The Case for Microsoft’s Master Data Services. Or how I learned to stop worrying and love Excel.
Recently an image on Twitter caught my attention. It was a snap of some handwritten meeting notes at a presentation by (I assume) Peter Speyer. In the corner the notetaker had scribbled a comment, “no more spreadsheets scrolls.” I read that, and thought to myself, “amen.”
Admittedly, as a database guy, I’m generally inclined to hate Microsoft Excel. Don’t get me wrong. Excel is outstanding for analytics and I love the Power BI tools. However, Excel is not a database. Distributing Excel files via email does not make it a multi-user, transactional database. When it comes to corrupting or at least confusing data, Excel excels! Who hasn’t experienced the annoying habit of it dropping leading zeros from integer identifiers represented as text (e.g., US ZIP Codes), converting long integer ID numbers to scientific notation, then rounding the values so that the result is incorrect, scrambling date/time stamps, or column shifting in a bad import. Don’t even get me started about headers, footers, and tabs running amok, any one of which makes for an ETL nightmare.
I’ve also been biased against Microsoft Excel because it contributes to violations of data governance rules. Data governance is all about transparency, audit-ability, standardization, and checks and balances. Enterprise Data Warehouses (EDWs) are only as strong as its dimensions. Because EDWs are not designed to manage dimensions, it’s easy for someone to decide to maintain a dimension in a spreadsheet file.
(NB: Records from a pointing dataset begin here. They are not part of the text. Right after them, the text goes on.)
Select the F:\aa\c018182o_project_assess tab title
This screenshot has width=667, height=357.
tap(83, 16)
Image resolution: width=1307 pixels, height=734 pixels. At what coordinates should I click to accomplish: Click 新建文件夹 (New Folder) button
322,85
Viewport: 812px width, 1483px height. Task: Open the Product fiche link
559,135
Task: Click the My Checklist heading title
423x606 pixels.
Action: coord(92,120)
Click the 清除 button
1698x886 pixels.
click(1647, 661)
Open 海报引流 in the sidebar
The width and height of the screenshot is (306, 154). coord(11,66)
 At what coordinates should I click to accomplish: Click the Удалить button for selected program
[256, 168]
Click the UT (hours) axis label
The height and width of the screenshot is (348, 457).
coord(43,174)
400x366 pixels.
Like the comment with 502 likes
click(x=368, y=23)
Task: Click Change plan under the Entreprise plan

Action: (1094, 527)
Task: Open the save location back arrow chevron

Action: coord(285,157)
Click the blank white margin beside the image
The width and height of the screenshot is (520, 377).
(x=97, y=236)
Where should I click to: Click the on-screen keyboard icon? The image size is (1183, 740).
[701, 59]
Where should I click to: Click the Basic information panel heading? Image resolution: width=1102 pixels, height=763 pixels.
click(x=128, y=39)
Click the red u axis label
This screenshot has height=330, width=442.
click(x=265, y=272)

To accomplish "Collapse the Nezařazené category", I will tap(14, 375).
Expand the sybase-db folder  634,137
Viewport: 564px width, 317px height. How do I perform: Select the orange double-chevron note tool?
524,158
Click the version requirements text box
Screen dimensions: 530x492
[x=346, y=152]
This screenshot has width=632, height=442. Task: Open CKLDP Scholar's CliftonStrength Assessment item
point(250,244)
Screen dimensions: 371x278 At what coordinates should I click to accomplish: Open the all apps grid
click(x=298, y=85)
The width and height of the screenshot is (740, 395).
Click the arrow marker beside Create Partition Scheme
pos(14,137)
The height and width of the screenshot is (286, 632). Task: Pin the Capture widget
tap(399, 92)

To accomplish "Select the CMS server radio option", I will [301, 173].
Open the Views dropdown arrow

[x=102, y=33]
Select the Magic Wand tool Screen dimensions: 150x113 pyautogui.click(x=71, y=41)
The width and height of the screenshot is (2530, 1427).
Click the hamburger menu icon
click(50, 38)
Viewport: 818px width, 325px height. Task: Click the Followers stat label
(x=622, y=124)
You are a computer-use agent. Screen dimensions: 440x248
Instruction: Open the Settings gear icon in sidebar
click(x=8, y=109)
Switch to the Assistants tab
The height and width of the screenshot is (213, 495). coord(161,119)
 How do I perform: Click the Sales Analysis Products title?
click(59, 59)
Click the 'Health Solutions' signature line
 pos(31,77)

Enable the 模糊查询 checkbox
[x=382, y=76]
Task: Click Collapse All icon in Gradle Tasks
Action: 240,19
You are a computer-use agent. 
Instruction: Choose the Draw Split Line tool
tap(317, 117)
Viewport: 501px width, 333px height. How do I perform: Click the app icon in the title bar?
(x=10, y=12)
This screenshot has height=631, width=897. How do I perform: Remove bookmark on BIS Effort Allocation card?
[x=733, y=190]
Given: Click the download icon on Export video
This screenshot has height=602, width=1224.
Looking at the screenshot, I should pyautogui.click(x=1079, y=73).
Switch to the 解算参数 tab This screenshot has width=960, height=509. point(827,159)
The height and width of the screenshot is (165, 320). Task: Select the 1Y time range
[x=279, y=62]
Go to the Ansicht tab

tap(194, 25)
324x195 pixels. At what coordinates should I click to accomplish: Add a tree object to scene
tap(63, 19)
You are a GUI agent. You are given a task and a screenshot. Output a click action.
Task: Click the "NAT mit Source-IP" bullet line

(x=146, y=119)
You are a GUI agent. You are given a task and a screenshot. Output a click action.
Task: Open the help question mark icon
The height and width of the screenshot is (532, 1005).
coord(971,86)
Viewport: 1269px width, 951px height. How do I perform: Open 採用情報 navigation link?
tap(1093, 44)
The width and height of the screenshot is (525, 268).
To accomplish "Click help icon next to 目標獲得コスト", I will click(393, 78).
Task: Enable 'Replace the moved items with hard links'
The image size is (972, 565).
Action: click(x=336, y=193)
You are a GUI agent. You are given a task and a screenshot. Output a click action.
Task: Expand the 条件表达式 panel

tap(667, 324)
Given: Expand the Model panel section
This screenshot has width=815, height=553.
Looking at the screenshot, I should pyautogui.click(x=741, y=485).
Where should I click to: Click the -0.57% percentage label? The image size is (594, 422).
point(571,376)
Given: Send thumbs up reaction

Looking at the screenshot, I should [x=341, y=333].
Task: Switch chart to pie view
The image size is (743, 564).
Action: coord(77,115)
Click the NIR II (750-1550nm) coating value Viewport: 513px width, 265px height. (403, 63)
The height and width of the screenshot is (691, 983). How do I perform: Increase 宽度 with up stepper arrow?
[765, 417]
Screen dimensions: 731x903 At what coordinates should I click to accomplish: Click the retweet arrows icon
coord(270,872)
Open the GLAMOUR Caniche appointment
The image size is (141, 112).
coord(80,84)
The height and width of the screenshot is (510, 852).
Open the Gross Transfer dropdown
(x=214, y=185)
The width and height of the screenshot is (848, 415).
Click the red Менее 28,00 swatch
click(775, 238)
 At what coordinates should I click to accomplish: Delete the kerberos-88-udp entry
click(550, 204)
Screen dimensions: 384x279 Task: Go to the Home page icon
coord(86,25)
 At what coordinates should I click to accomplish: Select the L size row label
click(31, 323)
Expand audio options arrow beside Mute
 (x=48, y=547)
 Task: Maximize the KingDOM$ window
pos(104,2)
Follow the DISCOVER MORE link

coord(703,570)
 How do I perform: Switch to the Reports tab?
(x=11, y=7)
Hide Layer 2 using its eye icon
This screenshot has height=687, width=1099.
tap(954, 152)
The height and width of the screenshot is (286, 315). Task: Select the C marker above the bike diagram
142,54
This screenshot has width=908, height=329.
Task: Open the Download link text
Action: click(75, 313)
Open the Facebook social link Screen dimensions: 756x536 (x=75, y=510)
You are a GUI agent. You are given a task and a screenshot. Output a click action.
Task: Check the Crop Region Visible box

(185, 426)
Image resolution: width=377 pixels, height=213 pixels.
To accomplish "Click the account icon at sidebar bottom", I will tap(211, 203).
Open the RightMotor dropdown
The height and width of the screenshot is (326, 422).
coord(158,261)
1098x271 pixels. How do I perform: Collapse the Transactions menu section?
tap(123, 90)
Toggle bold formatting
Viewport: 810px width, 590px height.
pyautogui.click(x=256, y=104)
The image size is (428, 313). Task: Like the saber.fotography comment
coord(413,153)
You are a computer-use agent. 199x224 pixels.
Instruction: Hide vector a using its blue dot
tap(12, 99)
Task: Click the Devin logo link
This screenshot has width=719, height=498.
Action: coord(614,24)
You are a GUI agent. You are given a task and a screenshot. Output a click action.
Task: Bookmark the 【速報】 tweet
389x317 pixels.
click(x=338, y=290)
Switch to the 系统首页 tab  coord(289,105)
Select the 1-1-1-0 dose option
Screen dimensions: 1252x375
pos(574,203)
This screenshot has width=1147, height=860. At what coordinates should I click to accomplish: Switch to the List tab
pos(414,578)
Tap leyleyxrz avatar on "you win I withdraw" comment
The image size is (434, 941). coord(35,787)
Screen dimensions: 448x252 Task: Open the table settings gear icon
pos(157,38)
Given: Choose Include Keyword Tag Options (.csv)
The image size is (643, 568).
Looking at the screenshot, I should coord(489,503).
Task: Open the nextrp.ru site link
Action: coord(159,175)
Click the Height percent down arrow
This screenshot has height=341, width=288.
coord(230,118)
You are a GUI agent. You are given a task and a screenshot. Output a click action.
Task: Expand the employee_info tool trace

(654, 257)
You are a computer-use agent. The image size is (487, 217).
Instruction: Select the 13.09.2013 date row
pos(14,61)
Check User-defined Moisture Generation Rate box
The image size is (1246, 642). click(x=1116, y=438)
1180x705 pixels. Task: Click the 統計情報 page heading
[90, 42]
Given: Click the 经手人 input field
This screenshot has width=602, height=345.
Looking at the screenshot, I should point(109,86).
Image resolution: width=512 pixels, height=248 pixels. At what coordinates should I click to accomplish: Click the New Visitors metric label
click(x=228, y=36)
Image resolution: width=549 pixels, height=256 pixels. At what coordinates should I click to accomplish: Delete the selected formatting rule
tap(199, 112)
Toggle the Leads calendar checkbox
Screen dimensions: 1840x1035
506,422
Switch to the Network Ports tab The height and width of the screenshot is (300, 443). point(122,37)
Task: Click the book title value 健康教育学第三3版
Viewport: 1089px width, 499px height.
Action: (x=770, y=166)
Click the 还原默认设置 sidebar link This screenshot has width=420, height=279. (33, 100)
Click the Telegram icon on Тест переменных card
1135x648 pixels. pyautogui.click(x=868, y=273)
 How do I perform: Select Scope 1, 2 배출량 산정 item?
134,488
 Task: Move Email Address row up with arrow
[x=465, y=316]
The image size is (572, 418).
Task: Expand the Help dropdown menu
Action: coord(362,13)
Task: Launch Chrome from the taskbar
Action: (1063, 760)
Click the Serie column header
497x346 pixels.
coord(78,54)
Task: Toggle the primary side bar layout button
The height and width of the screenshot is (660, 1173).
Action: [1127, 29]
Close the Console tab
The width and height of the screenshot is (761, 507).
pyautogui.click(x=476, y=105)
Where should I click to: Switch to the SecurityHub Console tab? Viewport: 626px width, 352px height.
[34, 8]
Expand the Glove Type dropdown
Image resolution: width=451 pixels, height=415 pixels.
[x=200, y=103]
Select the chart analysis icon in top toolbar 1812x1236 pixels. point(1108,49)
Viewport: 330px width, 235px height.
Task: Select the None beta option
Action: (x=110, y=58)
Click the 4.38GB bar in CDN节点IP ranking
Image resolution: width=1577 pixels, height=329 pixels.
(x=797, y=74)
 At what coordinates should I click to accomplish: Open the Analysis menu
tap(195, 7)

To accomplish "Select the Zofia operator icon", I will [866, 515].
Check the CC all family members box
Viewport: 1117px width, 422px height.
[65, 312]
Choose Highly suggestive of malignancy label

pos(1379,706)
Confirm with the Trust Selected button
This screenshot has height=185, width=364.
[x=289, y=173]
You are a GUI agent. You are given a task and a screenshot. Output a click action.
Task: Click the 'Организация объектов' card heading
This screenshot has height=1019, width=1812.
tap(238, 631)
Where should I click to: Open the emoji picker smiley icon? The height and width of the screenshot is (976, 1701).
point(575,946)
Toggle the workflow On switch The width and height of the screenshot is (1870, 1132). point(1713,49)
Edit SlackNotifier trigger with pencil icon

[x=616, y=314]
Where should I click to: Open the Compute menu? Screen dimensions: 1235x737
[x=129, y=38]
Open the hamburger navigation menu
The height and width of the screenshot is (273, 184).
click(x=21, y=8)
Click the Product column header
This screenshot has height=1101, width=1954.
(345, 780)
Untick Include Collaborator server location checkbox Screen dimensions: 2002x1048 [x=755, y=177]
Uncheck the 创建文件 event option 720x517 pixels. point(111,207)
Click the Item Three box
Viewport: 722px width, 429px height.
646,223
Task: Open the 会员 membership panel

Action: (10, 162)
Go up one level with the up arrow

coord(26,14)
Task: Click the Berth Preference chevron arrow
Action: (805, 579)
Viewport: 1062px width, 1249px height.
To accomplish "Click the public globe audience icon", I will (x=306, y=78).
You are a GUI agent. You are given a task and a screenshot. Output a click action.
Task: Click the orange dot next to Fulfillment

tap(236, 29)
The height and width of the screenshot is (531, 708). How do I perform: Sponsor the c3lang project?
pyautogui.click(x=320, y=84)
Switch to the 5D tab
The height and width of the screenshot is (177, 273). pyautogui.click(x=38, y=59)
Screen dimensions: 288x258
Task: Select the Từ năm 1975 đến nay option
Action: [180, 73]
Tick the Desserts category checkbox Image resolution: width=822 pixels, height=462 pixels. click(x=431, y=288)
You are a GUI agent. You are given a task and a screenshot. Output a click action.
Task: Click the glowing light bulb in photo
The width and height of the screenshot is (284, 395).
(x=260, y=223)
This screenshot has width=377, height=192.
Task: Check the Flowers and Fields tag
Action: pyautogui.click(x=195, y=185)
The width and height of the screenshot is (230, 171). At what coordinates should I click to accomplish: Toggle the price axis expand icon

Microsoft Excel’s unique advantage to an organization is its ubiquity, which makes it an extremely convenient means to manage data. This convenience though results in Excel files becoming the repository of the data. Simple distribution of static Excel files via email, file server link, or Sharepoint discourages collaboration, encourages ad-hoc edits and then hides them, possibly corrupts data, and creates confusion. This leads to people deliberately erecting silos in an attempt to protect data integrity. When that happens data governance falls apart. Hence my long standing objections to Microsoft Excel for managing critical data. However, with the advances in Microsoft’s Master Data Services (MDS), I’ve softened my objections considerably. In fact, I now have reasons to love Excel for managing data - some data but not all!
MDS keeps the good parts of Microsoft Excel
For all its faults Microsoft Excel has a vital role to play in data management. It remains a fantastic tool for filtering, profiling, error and outlier checking, to name a few benefits. Where MDS comes in is that it nullifies the negative aspects of Microsoft Excel. Excel remains the user interface for managing core data sets, while data storage moves from static files on a file server and into the MDS repository (which is hosted in Microsoft SQL Server). We get the convenience of Excel for managing data while meeting all the requirements of good data governance:
-Transparency: It’s a shared repository, so transparency is built in.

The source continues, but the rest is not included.